10 September 2017 Insurance

Reinsurers’ ‘new normal’ prompts Moody’s to switch outlook to stable

Despite difficult market conditions and deteriorating profits, reinsurers have maintained strong balance sheets and disciplined underwriting and adjusted to what has been termed a ‘new normal’. As a result, Moody’s has changed its outlook for the global reinsurance sector from negative to stable.

Moody’s managing director of managed investments Marc Pinto, associate managing director Antonello Aquino and senior credit officer James Eck discussed this change in outlook at the at the Moody’s Global Reinsurance Outlook Media Briefing ahead of the Monte Carlo Rendez-Vous.
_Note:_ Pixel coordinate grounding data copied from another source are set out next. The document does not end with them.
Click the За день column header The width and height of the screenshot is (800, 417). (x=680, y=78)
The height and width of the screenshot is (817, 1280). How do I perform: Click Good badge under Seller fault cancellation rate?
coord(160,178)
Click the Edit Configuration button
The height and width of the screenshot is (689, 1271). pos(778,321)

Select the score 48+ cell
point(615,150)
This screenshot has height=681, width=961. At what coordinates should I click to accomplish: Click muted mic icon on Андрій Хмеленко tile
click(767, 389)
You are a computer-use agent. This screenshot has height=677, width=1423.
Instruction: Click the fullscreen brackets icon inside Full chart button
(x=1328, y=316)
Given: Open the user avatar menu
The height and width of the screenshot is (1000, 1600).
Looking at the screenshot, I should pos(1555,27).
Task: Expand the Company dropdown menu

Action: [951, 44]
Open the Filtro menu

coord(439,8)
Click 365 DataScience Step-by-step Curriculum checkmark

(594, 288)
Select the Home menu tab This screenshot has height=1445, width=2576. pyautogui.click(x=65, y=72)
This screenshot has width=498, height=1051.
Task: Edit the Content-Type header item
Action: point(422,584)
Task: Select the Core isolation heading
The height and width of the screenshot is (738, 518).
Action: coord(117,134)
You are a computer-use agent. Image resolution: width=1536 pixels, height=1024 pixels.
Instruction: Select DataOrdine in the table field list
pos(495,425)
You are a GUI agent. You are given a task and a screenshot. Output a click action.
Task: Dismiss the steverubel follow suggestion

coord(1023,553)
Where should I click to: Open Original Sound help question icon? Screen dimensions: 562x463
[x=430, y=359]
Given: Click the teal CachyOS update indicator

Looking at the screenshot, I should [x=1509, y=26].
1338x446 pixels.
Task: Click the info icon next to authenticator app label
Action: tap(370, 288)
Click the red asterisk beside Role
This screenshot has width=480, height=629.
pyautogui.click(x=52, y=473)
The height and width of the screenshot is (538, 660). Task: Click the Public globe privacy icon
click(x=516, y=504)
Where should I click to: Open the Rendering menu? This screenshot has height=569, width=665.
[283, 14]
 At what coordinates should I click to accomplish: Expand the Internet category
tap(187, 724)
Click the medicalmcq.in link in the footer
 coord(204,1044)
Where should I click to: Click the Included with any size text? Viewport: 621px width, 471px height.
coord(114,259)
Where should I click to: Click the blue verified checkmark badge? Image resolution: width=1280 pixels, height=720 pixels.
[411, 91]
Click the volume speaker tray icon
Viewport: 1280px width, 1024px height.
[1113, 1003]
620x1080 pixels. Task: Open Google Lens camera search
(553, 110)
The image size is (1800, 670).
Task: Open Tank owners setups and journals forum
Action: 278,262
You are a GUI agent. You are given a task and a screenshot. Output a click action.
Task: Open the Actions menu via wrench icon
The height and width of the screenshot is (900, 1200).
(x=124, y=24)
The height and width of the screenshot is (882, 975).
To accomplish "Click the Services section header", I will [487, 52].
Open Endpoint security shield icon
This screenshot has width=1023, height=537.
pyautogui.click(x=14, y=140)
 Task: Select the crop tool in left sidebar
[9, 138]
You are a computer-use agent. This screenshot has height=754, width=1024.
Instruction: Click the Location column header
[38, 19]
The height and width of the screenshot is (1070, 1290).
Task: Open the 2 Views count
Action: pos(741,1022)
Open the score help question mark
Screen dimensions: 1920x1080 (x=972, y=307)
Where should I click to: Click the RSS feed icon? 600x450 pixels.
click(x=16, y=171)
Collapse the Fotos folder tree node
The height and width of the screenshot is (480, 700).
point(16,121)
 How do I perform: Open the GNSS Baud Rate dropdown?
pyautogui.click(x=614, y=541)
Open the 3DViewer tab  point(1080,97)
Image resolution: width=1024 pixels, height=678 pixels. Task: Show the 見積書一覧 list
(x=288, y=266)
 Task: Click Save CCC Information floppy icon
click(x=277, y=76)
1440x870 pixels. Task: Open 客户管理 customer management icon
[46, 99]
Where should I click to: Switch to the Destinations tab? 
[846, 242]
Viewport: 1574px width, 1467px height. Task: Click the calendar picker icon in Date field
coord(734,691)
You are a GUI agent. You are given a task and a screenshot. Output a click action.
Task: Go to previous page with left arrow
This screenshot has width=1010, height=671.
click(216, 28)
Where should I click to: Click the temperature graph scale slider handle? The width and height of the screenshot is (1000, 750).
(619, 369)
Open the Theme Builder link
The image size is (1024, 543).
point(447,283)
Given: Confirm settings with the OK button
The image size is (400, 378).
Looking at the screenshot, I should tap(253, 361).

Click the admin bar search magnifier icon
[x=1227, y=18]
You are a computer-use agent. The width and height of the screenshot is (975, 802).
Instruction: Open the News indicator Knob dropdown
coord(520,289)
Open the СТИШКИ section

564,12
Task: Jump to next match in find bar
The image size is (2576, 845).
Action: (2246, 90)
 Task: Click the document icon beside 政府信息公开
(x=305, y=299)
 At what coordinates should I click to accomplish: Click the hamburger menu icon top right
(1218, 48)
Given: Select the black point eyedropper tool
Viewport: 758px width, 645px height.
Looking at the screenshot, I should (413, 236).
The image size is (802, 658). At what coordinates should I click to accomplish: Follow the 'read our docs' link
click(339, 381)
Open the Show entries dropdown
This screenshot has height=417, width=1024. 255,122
“When you enter a cycle you always fear that companies underwrite risk they do not understand, they increase their top line, etc. They haven’t been doing that,” said Quino.

“With this change in outlook we want to signal that actually, yes, the underlying trends are negative—there is no doubt that pricing is going down—but reinsurance has been adapting and moving in a rational way.”

Since 2013, reinsurers’ profitability has fallen steadily, weighed down by softening reinsurance prices and weaker investment income due to low interest rates.

In spite of this, Quino noted, Moody’s has not seen much pressure from shareholders on reinsurers to grow, and reinsurers are not seeking growth for the sake of it.

He suggested shareholders have been reluctant to push growth in the current environment especially as the money returned to shareholders has remained quite high. Many reinsurers continue to pay steady dividends and return excess capital to equity investors primarily in the form of share buybacks.

From a ratings point of view, Eck said that the overall deteriorating profitability is more of a problem for shareholders.

“As long as companies continue to maintain their underwriting discipline and strong balance sheets, from a credit perspective things have been stable,” he said.